*PROMPT*. Please give back each line below unchanged; none of the pictures should appear.

START RECORDS SHOWN

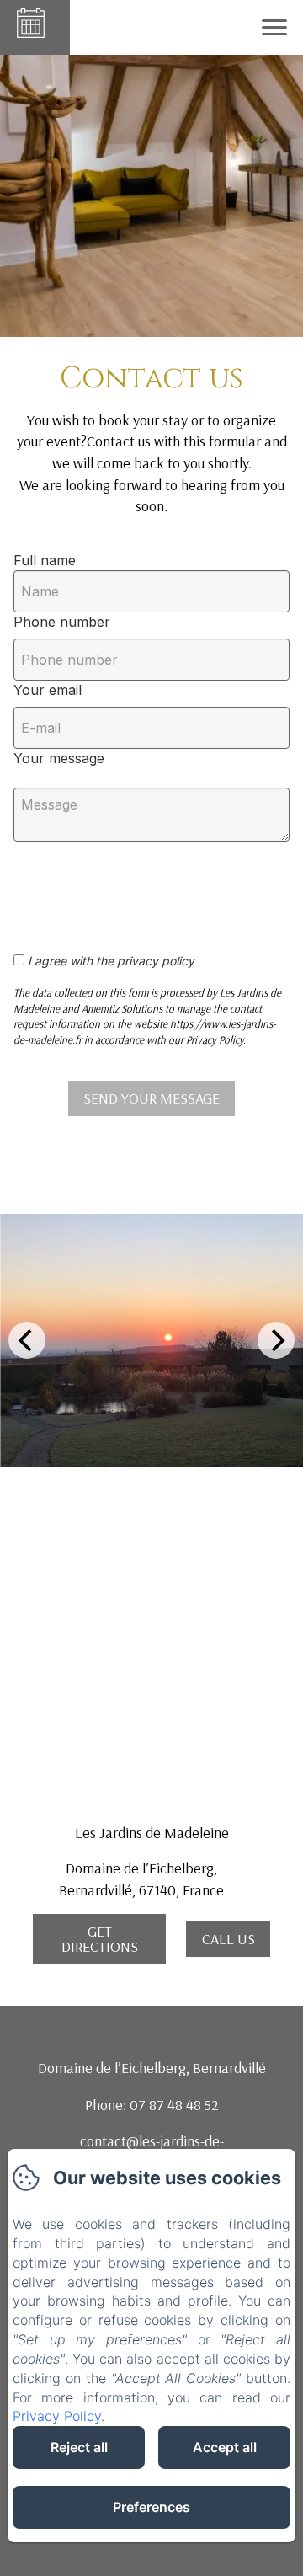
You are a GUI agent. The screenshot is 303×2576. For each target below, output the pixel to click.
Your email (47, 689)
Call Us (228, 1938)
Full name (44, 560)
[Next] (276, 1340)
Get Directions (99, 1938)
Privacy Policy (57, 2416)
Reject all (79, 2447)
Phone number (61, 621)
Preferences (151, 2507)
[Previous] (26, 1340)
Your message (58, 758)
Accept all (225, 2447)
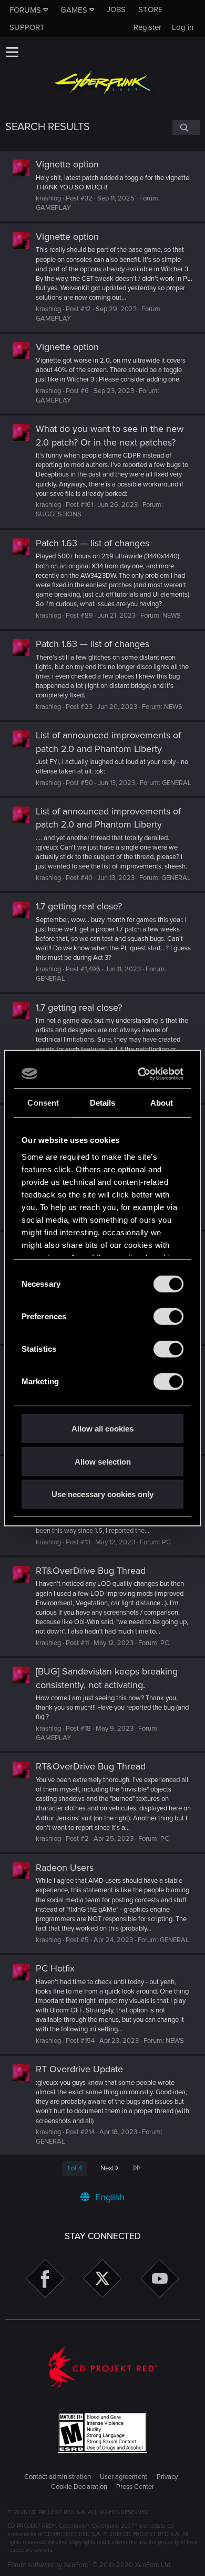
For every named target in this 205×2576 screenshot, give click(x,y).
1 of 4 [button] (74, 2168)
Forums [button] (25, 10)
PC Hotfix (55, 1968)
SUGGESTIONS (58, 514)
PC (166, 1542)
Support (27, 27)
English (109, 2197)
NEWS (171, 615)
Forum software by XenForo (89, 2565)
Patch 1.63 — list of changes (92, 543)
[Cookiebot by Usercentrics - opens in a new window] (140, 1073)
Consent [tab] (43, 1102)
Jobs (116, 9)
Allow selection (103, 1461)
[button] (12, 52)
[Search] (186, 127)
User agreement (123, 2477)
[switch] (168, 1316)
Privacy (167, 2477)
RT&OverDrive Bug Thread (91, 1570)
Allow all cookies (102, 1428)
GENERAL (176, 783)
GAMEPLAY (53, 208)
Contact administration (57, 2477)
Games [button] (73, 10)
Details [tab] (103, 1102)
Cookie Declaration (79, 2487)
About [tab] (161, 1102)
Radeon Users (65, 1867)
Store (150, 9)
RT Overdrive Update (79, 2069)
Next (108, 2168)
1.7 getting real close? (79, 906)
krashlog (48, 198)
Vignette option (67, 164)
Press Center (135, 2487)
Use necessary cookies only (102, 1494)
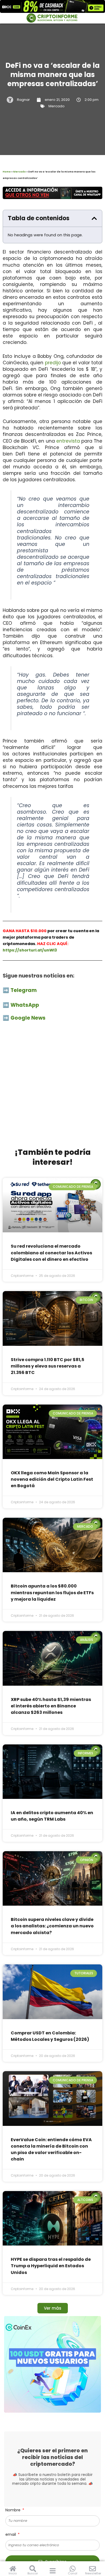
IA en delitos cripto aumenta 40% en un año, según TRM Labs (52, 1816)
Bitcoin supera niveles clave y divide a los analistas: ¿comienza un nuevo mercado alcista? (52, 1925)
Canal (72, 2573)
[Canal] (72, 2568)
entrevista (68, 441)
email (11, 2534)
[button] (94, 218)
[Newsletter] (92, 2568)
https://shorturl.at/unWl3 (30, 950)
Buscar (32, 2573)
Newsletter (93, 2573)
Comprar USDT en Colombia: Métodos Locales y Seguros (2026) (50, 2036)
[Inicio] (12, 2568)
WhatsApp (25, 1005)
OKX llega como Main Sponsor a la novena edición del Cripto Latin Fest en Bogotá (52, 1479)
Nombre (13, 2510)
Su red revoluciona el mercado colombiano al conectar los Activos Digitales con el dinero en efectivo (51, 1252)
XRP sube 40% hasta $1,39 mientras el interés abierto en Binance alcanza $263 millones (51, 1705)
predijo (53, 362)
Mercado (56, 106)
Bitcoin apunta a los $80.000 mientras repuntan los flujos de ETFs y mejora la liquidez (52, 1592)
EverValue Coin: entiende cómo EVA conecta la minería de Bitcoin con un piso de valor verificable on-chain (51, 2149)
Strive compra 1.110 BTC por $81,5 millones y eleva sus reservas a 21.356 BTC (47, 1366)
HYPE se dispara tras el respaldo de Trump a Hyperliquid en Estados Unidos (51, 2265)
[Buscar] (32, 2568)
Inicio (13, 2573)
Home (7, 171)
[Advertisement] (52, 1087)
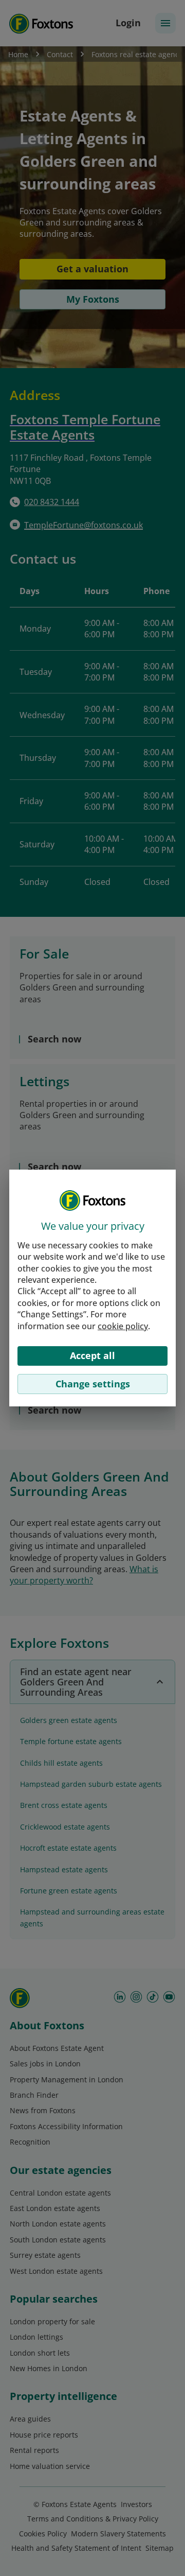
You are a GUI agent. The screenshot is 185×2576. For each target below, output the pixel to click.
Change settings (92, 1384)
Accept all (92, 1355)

END RECORDS SHOWN

*EXERCISE ANSWER*.
You are a GUI agent. The screenshot is 303×2576. For each target below, output the pixel to click.
Your email (47, 689)
Call Us (228, 1938)
Full name (44, 560)
[Next] (276, 1340)
Get Directions (99, 1938)
Privacy Policy (57, 2416)
Reject all (79, 2447)
Phone number (61, 621)
Preferences (151, 2507)
[Previous] (26, 1340)
Your message (58, 758)
Accept all (225, 2447)
For every named target in this 205×2576 screenshot, give click(x,y).
1 of 4 [button] (74, 2168)
Forums [button] (25, 10)
PC Hotfix (55, 1968)
SUGGESTIONS (58, 514)
PC (166, 1542)
Support (27, 27)
English (109, 2197)
NEWS (171, 615)
Forum software by XenForo (89, 2565)
Patch 1.63 — list of changes (92, 543)
[Cookiebot by Usercentrics - opens in a new window] (140, 1073)
Consent [tab] (43, 1102)
Jobs (116, 9)
Allow selection (103, 1461)
[button] (12, 52)
[Search] (186, 127)
User agreement (123, 2477)
[switch] (168, 1316)
Privacy (167, 2477)
RT&OverDrive Bug Thread (91, 1570)
Allow all cookies (102, 1428)
GENERAL (176, 783)
GAMEPLAY (53, 208)
Contact administration (57, 2477)
Games [button] (73, 10)
Details [tab] (103, 1102)
Cookie Declaration (79, 2487)
About [tab] (161, 1102)
Radeon Users (65, 1867)
Store (150, 9)
RT Overdrive Update (79, 2069)
Next (108, 2168)
1.7 getting real close? (79, 906)
krashlog (48, 198)
Vignette option (67, 164)
Press Center (135, 2487)
Use necessary cookies only (102, 1494)
IA en delitos cripto aumenta 40% en un año, según TRM Labs (52, 1816)
Bitcoin supera niveles clave y divide a los analistas: ¿comienza un nuevo mercado alcista? (52, 1925)
Canal (72, 2573)
[Canal] (72, 2568)
entrevista (68, 441)
email (11, 2534)
[button] (94, 218)
[Newsletter] (92, 2568)
https://shorturl.at/unWl3 (30, 950)
Buscar (32, 2573)
Newsletter (93, 2573)
Comprar USDT en Colombia: Métodos Locales y Seguros (2026) (50, 2036)
[Inicio] (12, 2568)
WhatsApp (25, 1005)
OKX llega como Main Sponsor a la novena edición del Cripto Latin Fest en Bogotá (52, 1479)
Nombre (13, 2510)
Su red revoluciona el mercado colombiano al conectar los Activos Digitales con el dinero en efectivo (51, 1252)
XRP sube 40% hasta $1,39 mientras el interés abierto en Binance alcanza $263 millones (51, 1705)
predijo (53, 362)
Mercado (56, 106)
Bitcoin apunta a los $80.000 mientras repuntan los flujos de ETFs y mejora la liquidez (52, 1592)
EverValue Coin: entiende cómo EVA conecta la minería de Bitcoin con un piso de valor verificable on-chain (51, 2149)
Strive compra 1.110 BTC por $81,5 millones y eleva sus reservas a 21.356 BTC (47, 1366)
HYPE se dispara tras el respaldo de Trump a Hyperliquid en Estados Unidos (51, 2265)
[Buscar] (32, 2568)
Inicio (13, 2573)
Home (7, 171)
[Advertisement] (52, 1087)
You are a GUI agent. The screenshot is 185×2576. For each target below, output the pixel to click.
Change settings (92, 1384)
Accept all (92, 1355)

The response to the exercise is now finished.